- Work required -
From the line containing "The image size is (1000, 750)." down to the final line of the entries below, quote every line verbatim. Exclude pictures.

- Data shown -
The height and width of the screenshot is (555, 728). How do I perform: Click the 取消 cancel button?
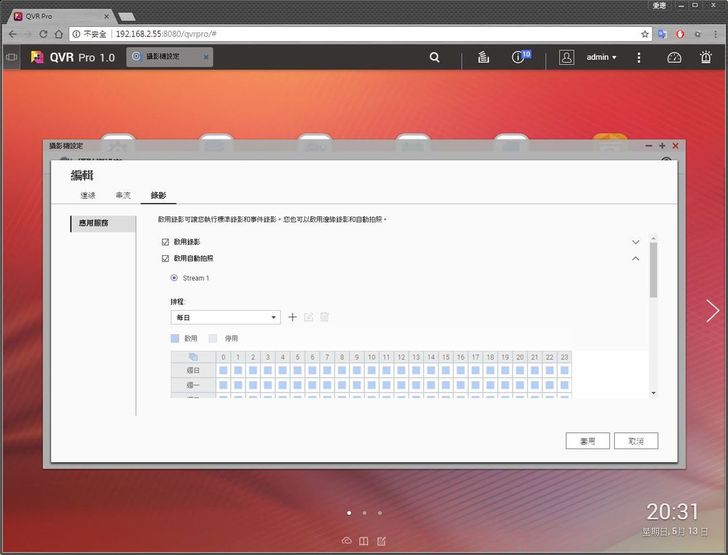pos(636,440)
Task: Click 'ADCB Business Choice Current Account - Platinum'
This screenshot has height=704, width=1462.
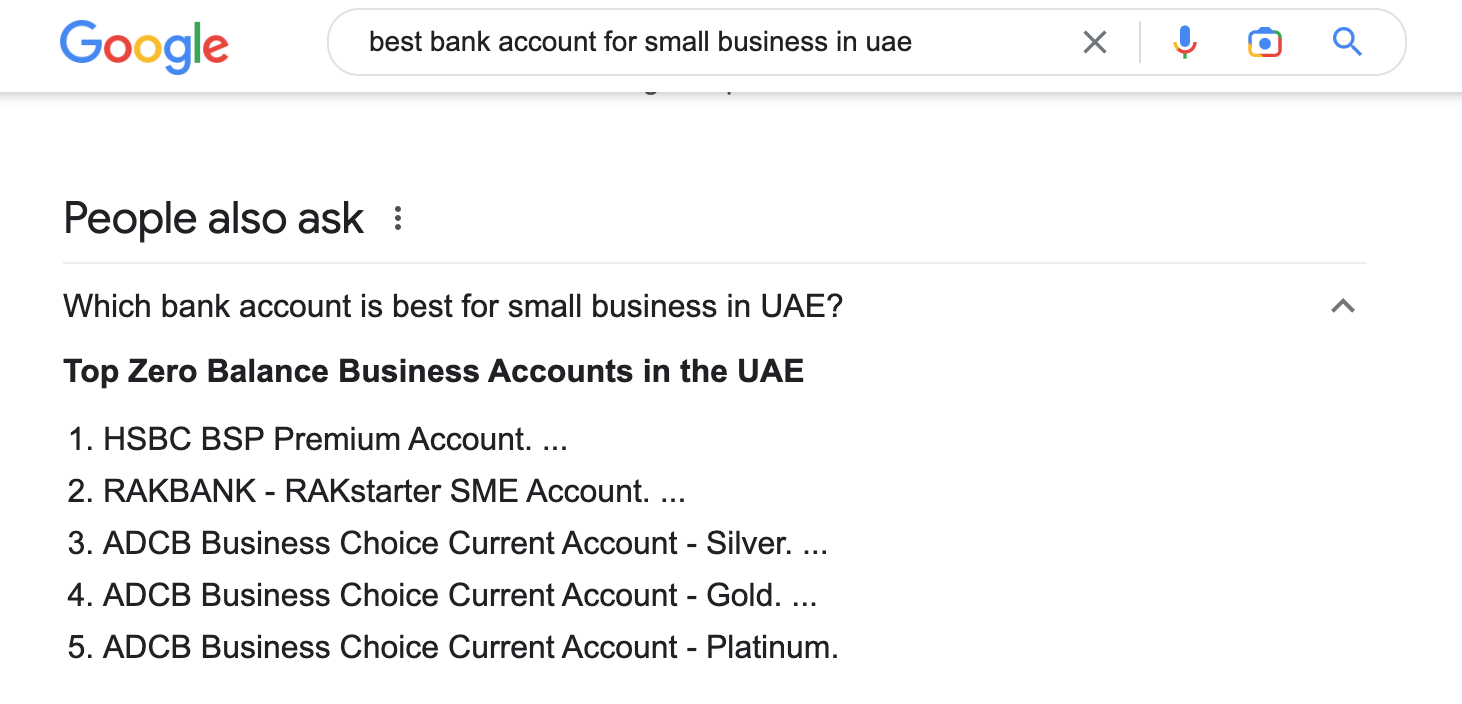Action: pyautogui.click(x=471, y=647)
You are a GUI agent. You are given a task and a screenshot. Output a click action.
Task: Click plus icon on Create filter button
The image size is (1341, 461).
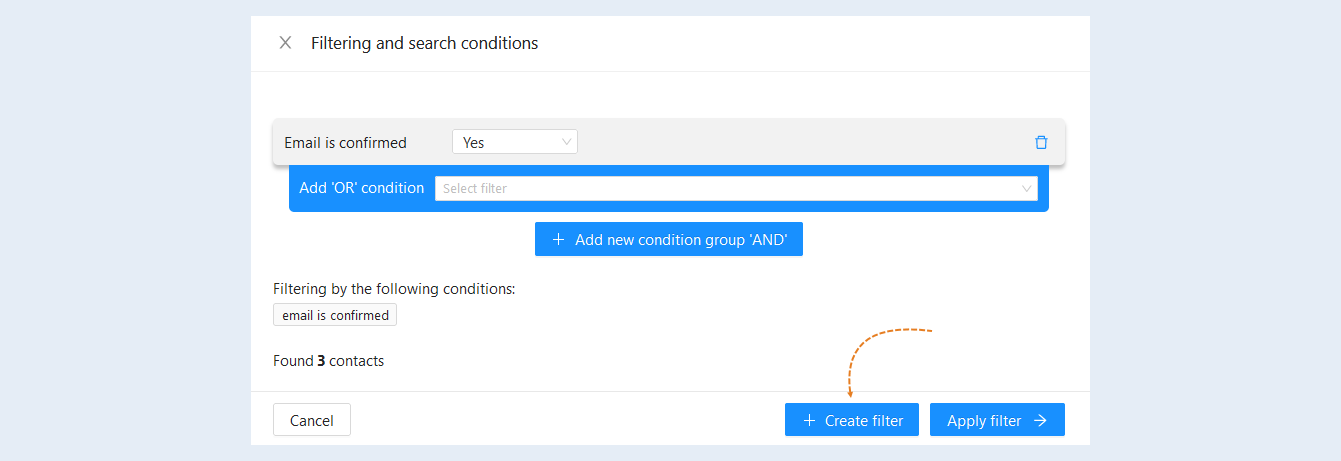coord(808,421)
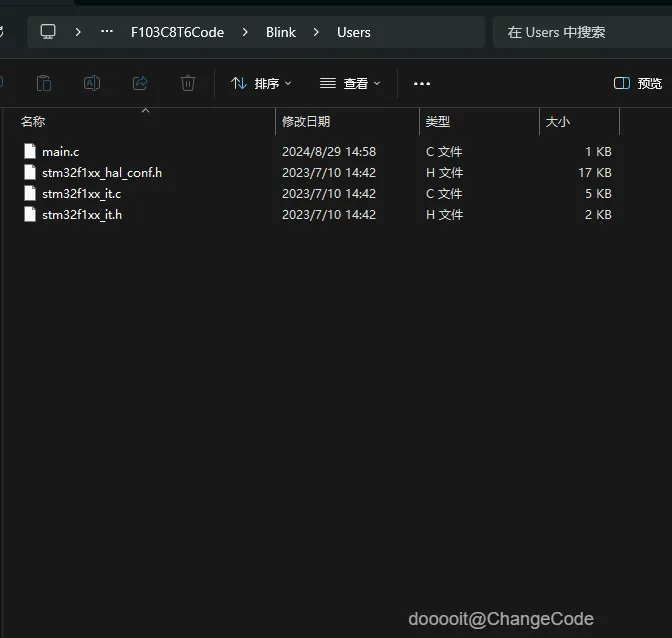Image resolution: width=672 pixels, height=638 pixels.
Task: Select the main.c file icon
Action: [x=30, y=151]
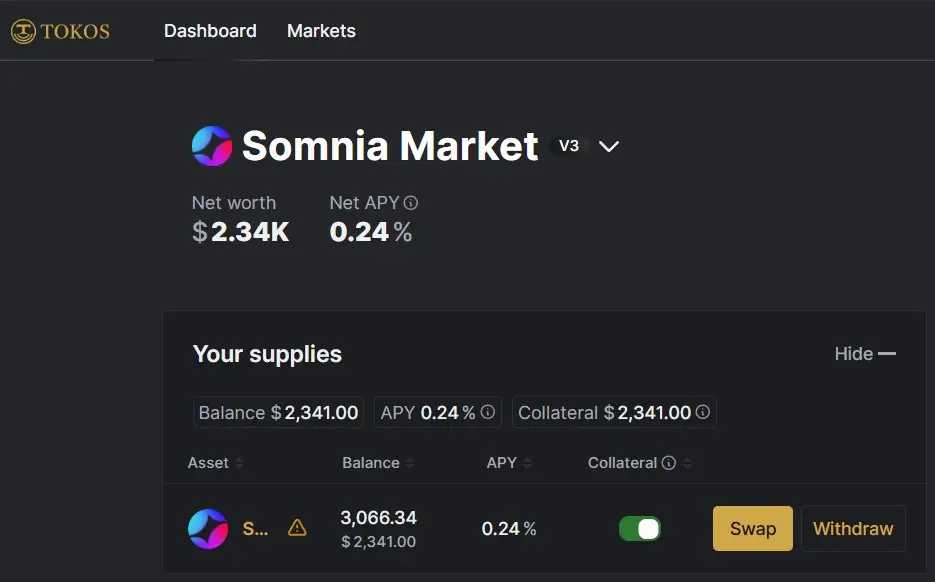The image size is (935, 582).
Task: Click the Withdraw button
Action: [x=853, y=528]
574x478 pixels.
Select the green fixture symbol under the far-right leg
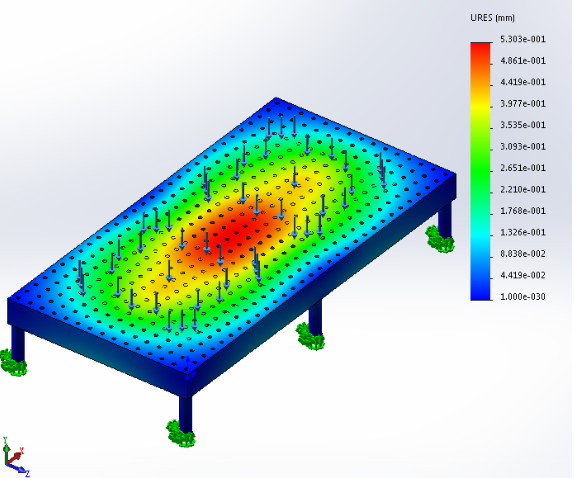(440, 239)
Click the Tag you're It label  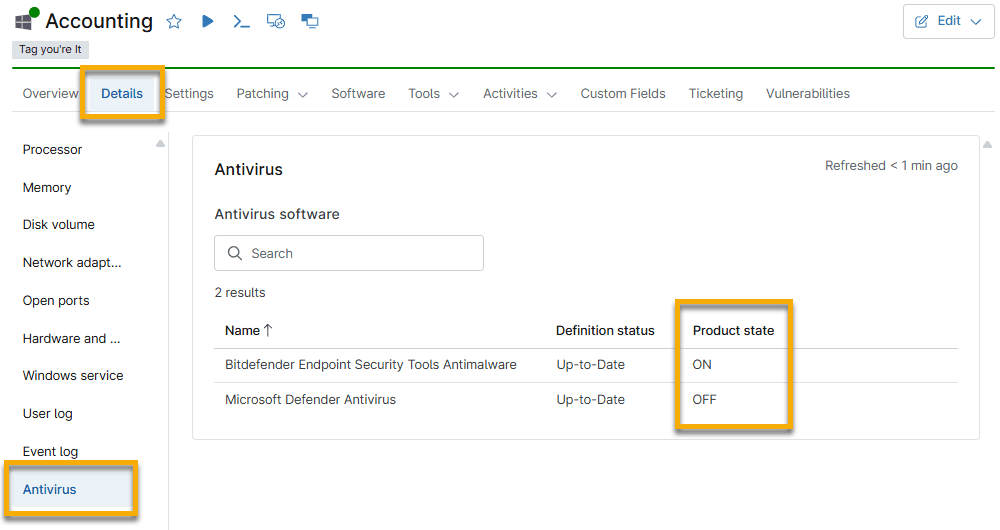50,49
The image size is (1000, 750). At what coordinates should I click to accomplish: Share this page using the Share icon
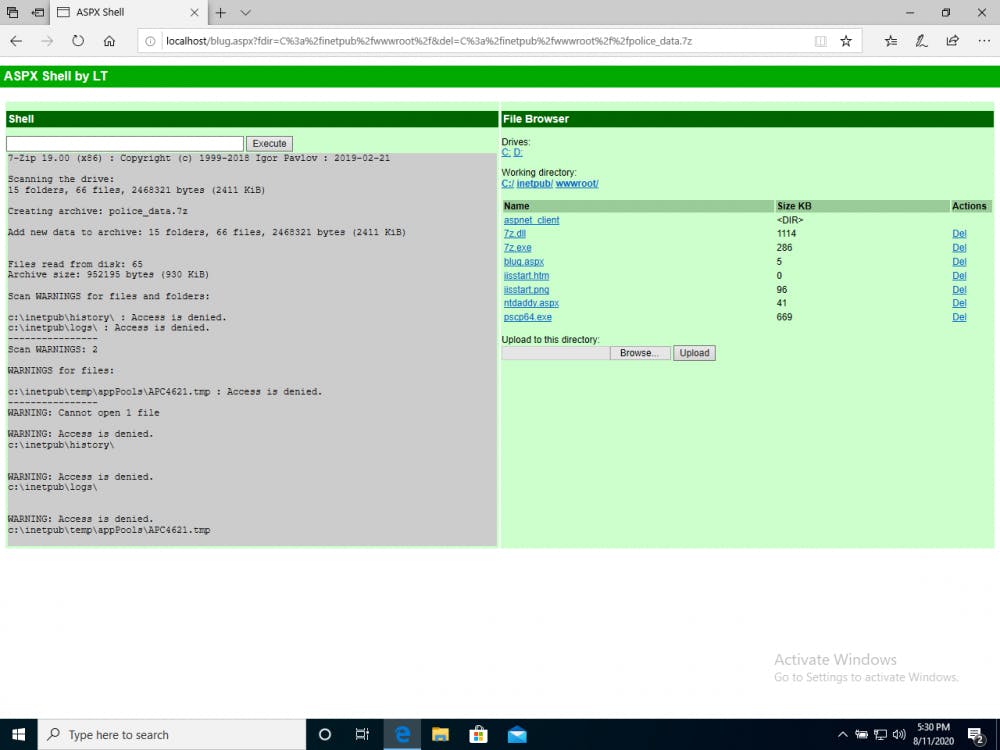952,41
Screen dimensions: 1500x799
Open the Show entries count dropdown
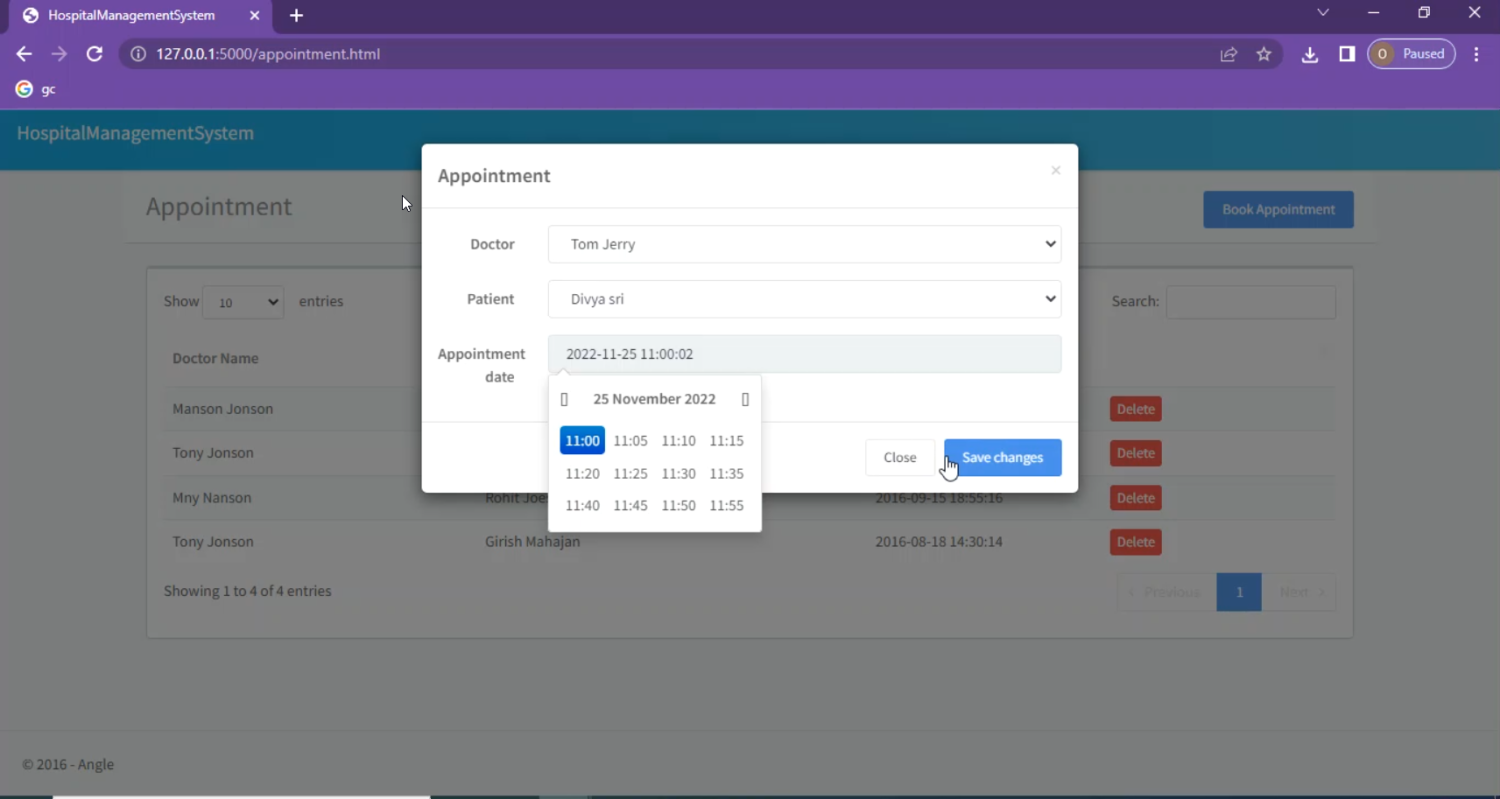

- Problem solution -
The image size is (1000, 750). At what coordinates should I click to accomplish: Share this page using the Share icon
952,41
Screen dimensions: 1500x799
Open the Show entries count dropdown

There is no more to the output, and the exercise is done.